- **Stated problem**: Rewrite everything from the line containing "настройках файлов cookie (183, 2562)" down to the last line, keeping each line's wording and shifting every coordinate in the answers by adding 99 to each number.
##### Raw data
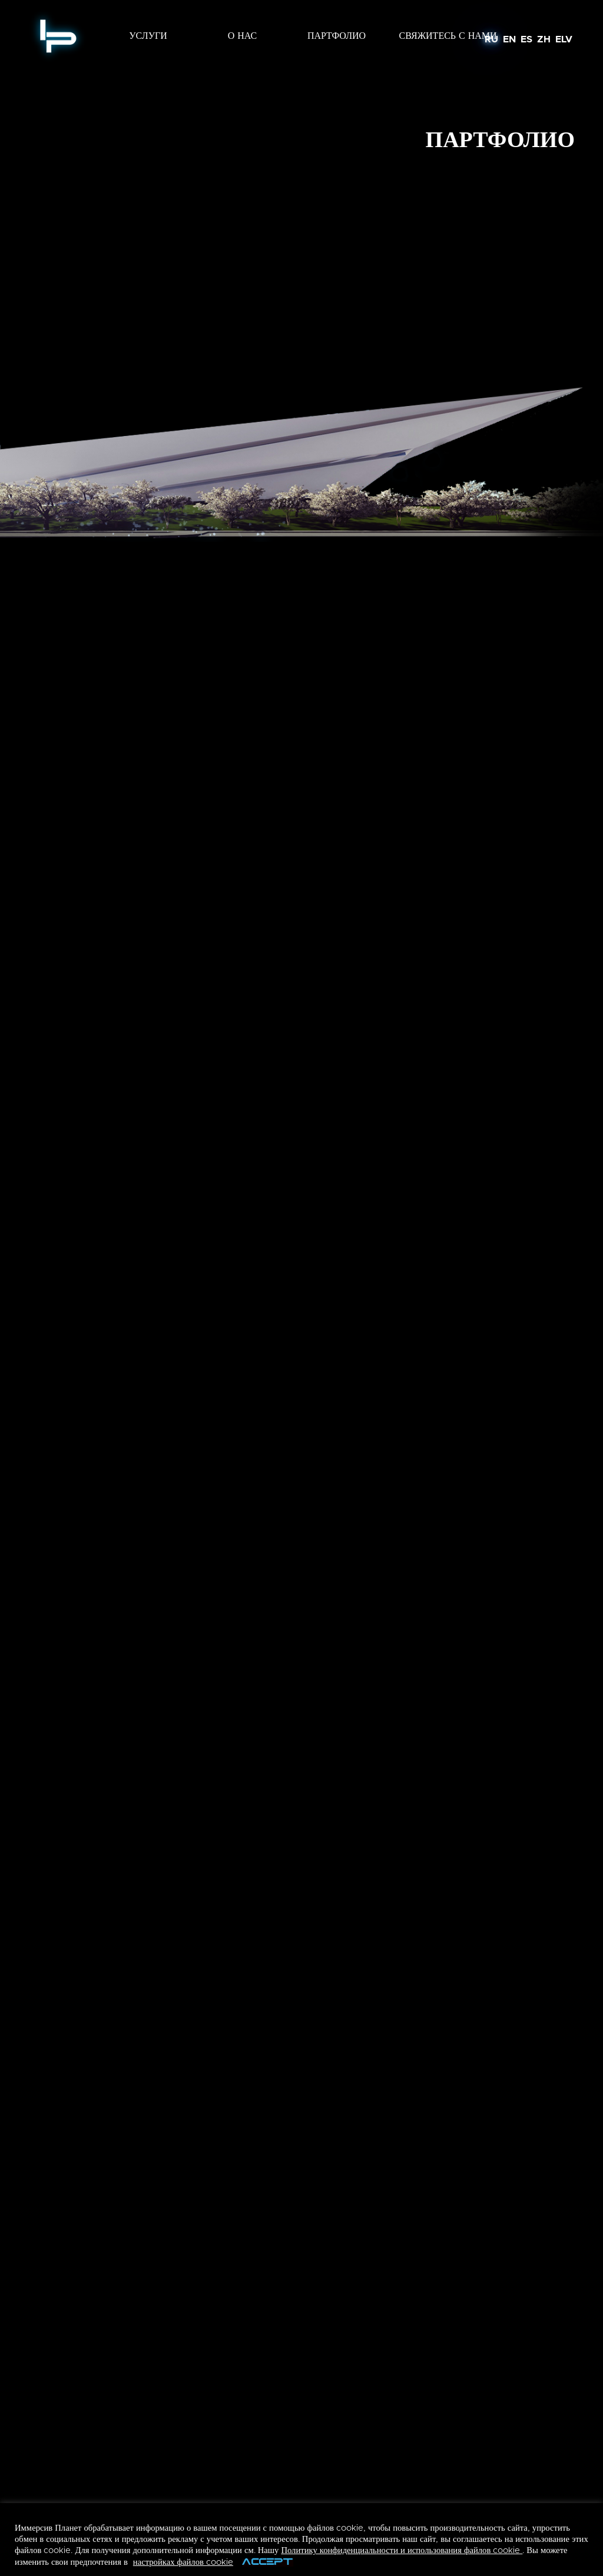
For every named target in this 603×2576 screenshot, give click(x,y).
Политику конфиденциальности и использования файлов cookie (401, 2550)
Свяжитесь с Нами (448, 36)
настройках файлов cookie (183, 2562)
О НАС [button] (242, 36)
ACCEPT (267, 2563)
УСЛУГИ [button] (148, 36)
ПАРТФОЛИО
##########
- **Full answer**:
настройках файлов cookie (282, 2661)
О НАС [button] (341, 135)
ACCEPT (366, 2662)
УСЛУГИ [button] (247, 135)
ПАРТФОЛИО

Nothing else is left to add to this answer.